■ **What the task asks**: Transcribe word for word the lines below from the line with "Screen dimensions: 1568x381" through the line with "Task: Tap the cellular signal bars icon", ends included.

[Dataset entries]
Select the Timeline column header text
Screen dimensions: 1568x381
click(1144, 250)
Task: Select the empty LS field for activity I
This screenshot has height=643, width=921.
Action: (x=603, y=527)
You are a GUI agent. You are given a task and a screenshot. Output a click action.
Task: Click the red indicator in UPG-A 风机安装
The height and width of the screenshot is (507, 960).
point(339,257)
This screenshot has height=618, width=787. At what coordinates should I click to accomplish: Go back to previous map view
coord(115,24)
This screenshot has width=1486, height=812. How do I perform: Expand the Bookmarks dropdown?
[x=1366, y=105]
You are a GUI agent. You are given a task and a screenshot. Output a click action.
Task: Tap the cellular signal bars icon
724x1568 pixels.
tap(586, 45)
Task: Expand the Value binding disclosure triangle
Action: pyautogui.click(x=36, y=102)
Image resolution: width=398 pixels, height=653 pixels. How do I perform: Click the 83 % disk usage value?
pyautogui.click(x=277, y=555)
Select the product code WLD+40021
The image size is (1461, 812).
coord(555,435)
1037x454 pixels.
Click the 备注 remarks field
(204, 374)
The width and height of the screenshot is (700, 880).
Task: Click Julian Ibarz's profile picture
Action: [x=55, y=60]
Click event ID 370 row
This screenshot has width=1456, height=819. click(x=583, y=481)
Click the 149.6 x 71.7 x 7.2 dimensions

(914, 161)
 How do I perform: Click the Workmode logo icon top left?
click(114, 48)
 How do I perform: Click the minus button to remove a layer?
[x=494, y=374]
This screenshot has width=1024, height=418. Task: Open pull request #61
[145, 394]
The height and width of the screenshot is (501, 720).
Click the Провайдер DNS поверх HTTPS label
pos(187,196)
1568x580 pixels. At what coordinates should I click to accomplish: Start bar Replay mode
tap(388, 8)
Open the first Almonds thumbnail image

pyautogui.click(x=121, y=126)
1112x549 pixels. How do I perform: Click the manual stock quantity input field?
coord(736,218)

■ **Response to this exercise**:
Screen dimensions: 1568x381
click(1144, 250)
Task: Select the empty LS field for activity I
This screenshot has height=643, width=921.
Action: (x=603, y=527)
You are a GUI agent. You are given a task and a screenshot. Output a click action.
Task: Click the red indicator in UPG-A 风机安装
The height and width of the screenshot is (507, 960).
point(339,257)
This screenshot has height=618, width=787. At what coordinates should I click to accomplish: Go back to previous map view
coord(115,24)
This screenshot has width=1486, height=812. How do I perform: Expand the Bookmarks dropdown?
[x=1366, y=105]
You are a GUI agent. You are given a task and a screenshot. Output a click action.
Task: Tap the cellular signal bars icon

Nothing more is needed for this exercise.